In a modern economy, money is mostly created by commercial banks making loans. When banks grant a mortgage loan or a business loan, they write up a new asset and credit the deposit account of the borrower – literally creating the money out of nothing. The central bank has only a marginal involvement in this process, usually by setting a key interest rate which guides lenders and borrowers as to how much to lend or borrow. However, when the normal process of money creation by commercial banks breaks down, central banks need to step in to stabilise the system.
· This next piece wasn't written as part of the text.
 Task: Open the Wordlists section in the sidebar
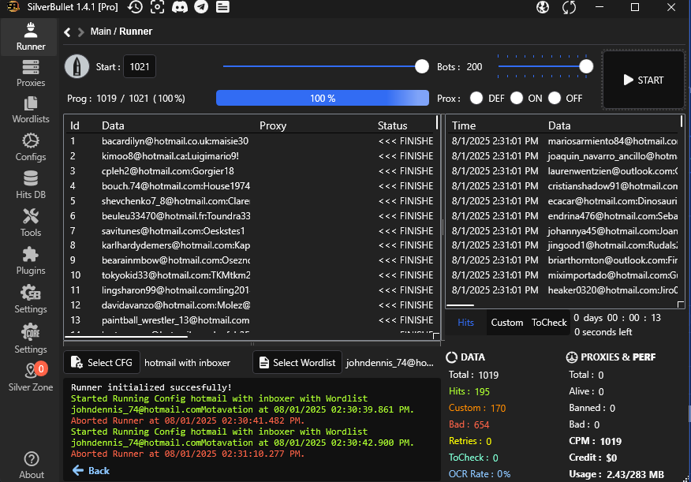(31, 109)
Different considerations during current crisis
This is what happened in 2008-09, and a similar dash-for-cash is behind the current credit squeeze. Faced with the prospect of lockdowns leading to the collapse of economic activity, disruptions to the payments system due to businesses being shut down, bankruptcies, and rising unemployment, any sensible business or individual immediately started calculating what funds they would need to tide them over until recovery came. This prompted a short-term need for liquidity that, as in 2008-09, would have been impossible for the banks to meet. Then as now, central banks had to step in and create the cash, deposits or liquidity demanded by firms and households.
These liquidity injections do not have to be inflationary. Historically, central banks acting as a “lender of last resort” have been able to gradually withdraw the excess cash or deposits from the banking system after the panic had subsided.
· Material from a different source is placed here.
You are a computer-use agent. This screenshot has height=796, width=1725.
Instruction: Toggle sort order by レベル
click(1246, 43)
However, the coronavirus crisis is being addressed not just with expanding central bank balance sheets, but also with huge increases in government debt and deficits. The outlook for inflation after the coronavirus crisis will therefore depend on the nexus between monetary and fiscal policy, and the extent and circumstances of government debt being converted into money.
How money growth is achieved matters
If governments fund their fiscal rescue packages by issuing government debt instruments, this will be non-inflationary only if the funds are borrowed from the non-bank private sector in such a way that they do not create money.
However, when banks buy government securities, that creates money which in turn boosts total spending and, if continued for long enough, will lead to inflation. In the wake of the coronavirus crisis, therefore, the authorities will need to manage carefully the amount of government debt purchased by commercial banks if they are to limit broad money growth.
Budget deficits could also be financed by “printing money” – by keeping market interest rates or the exchange rate too low so that banks are encouraged to lend, or that a surplus on the balance of payments will produce an influx of funds from abroad.
Both more lending and an inflow of funds from abroad create additional deposits – that is, money – on the liability side of commercial bank balance sheets and could thus also prove inflationary.
Assessing the economics of the coronavirus pandemic so far, the Fed’s purchases of securities from non-banks and large drawdowns of credit facilities have had an immediate and striking impact on the broad money supply, which grew by over 60% p.a. on an annualised basis in the four weeks to 23 March.
If this growth rate of the broad money supply was to continue for a significant amount of time, say six to 12 months, then inflation in the US in the medium term will indeed start moving higher.
If, however, over the next three to six months this growth rate starts to fall to more normal, appropriate levels for an economy such as the US – that is, around 6-8% p.a. – there need not be a significant increase in inflation.
John Greenwood is Chief Economist of Invesco.